One way Trump really could make America safer from crime

When President Trump talks about sending the feds to Chicago to work on the city’s uniquely violent culture and apparently intractable murder problem, hopefully he won’t just unthinkingly send troops and tanks to occupy the West Side at night.

An insightful piece at Bloomberg from last week offers some hints about at least one way the feds actually could help reduce murder rates in the handful of cities where they have spiked over the last few years: Make it easier for beleaguered police departments to share and use data in finding serial killers — the ones whose killings tend to form patterns in the data, if anyone bothers to look closely. Unfortunately, many police departments don’t do this at all.

Thomas Hargrove, a retired journalist who made his living as a data guy, began putting together a database on all the unsolved killings in the U.S., and discovered that there may well be dozens of serial killers at work even now. In many cases, there are patterns in many killings that the police have failed to recognize because they aren’t necessarily inclined or well-equipped to crunch the data themselves. Part of the problem is that many police departments find themselves unable or unwilling to devote the man-hours it takes to sharing data on unsolved crimes. The sole federal attempt to facilitate this — a database called ViCAP — failed because it was voluntary.

In the 1990s the FBI created another voluntary reporting database, this one specifically for violent and sexual crimes, called the Violent Criminal Apprehension Program, or ViCAP. It never succeeded, either, primarily because it’s voluntary, making it easy for police departments to ignore. “Most law enforcement agencies don’t have a real solid understanding of what the purpose of ViCAP is,” says Gregory Cooper, who ran the program for three years. “The frustration is, I’ve got a car, but no one’s putting any gas in it.” Hargrove calls ViCAP “an experiment that was never properly funded, and most police departments never really bought into the idea.”

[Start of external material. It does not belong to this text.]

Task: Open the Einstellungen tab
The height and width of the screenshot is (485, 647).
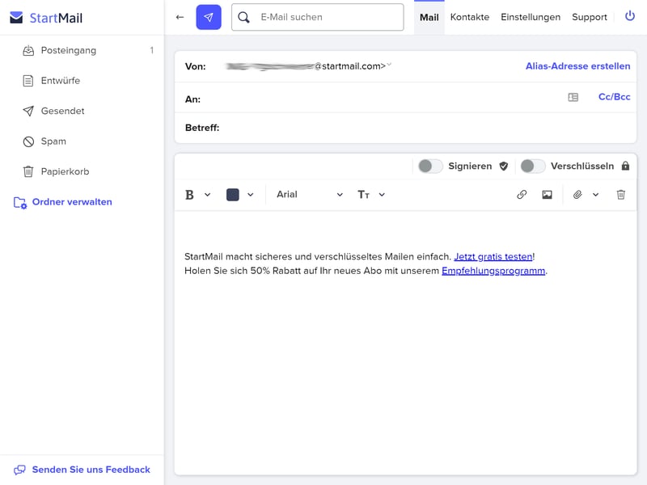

If Congress were to fund and assign federal law enforcement officers to do this tedious data filing and analysis on a comprehensive basis in real time, it would provide a massive service to the police and the public all over the country. Just imagine the effect that even a staff of just 100 specialists could have if their sole job was to handle this task for a group of police departments in a specific state or region. This might accomplish more than funding for extra cops or the other gimmicks that often prove popular in crime bills. It would truly advance the cause of making America safe again, and it would be something Trump could be rightly proud to sign.

One thing that cities with high crime rates have in common is that a larger share of murders go unsolved — a problem that has actually gotten worse over time, despite the advent of DNA technology and other modern crime-solving techniques. The failure to solve murders makes them more likely in two ways: First, the appearance of weakness by law enforcement creates a culture of impunity, in which would-be killers feel like they have a serious chance of getting away with it. The second is that the same killers who committed the unsolved crimes remain on the streets to keep killing.

Pulling up information from 218 metropolitan jurisdictions in the 2014 Uniform Crime Report, he found that in the places with poor clearance rates, the homicide rate was almost double that of places where the clearance rate was better—from 9.6 homicides to 17.9 per 100,000 people.

Unsurprisingly, Chicago is at the bottom of the barrel when it comes to clearing murder cases. If Trump wants to help there, there’s a smart and constitutional way to have a real impact, and it could draw bipartisan support in Congress.